Mature neighbourhoods with metal water pipes more susceptible

City workers dealt with 16 frozen water service lines and 12 water leaks during the February deep freeze.

“Normally the frost level never really hits our water infrastructure below ground. But because it’s been so cold for so long, that frost level has gotten deeper than normal and it’s affected some of our water system,” said D.J. Brough, the city’s environmental construction superintendent, on Friday.

After 15 years on the job, Brough said he has never seen so many frozen water lines. The city averages about 60 water leaks a year. Spread out, it would an average about five per month, so leaks more than doubled during the cold snap.

During the cold leaks occurred on water main lines, as well as the smaller water service lines that run to buildings from water mains. Water service lines were also the lines that froze because they are smaller lines with less water running through them.

He said the worst frozen line happened a couple weeks ago on 55th Street that disrupted traffic for a few days.

“The ground was so hard. When traffic drives on a street, it pounds that frost deeper into the ground. So the frost was so hard and so deep it took us a long time to get to the pipe itself to do the work we needed to do.”

He said mature neighbourhoods with metal water lines are more susceptible to breakage compared to plastic lines in newer neighbourhoods that are more flexible. A few times water mains had to be shut down for short periods for repairs and boil water orders were issued.

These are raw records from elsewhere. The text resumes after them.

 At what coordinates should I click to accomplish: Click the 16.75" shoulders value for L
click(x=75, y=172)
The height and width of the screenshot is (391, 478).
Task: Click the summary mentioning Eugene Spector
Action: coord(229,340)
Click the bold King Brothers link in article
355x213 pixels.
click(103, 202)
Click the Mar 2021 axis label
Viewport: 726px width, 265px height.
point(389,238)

Brough said more leaks could also happen as the weather starts to warm up and the frost starts to shift again.

“Any fluctuation in temperature, it will get that ground moving. We’re crossing our fingers.”

See related:

Bursting pipes new worry as Prairies emerge from wintry deep freeze

Cold weather impacts students in central Alberta

He said working in -40 C weather is not easy and he commended workers who laboured outside to provide the services citizens needed.

“They know it’s important work and they work hard through these conditions.”

He also thanked residents for their understanding.

“They know how hard the guys are working out in front of their house in that weather. Their patience and co-operation has been excellent,” Brough said.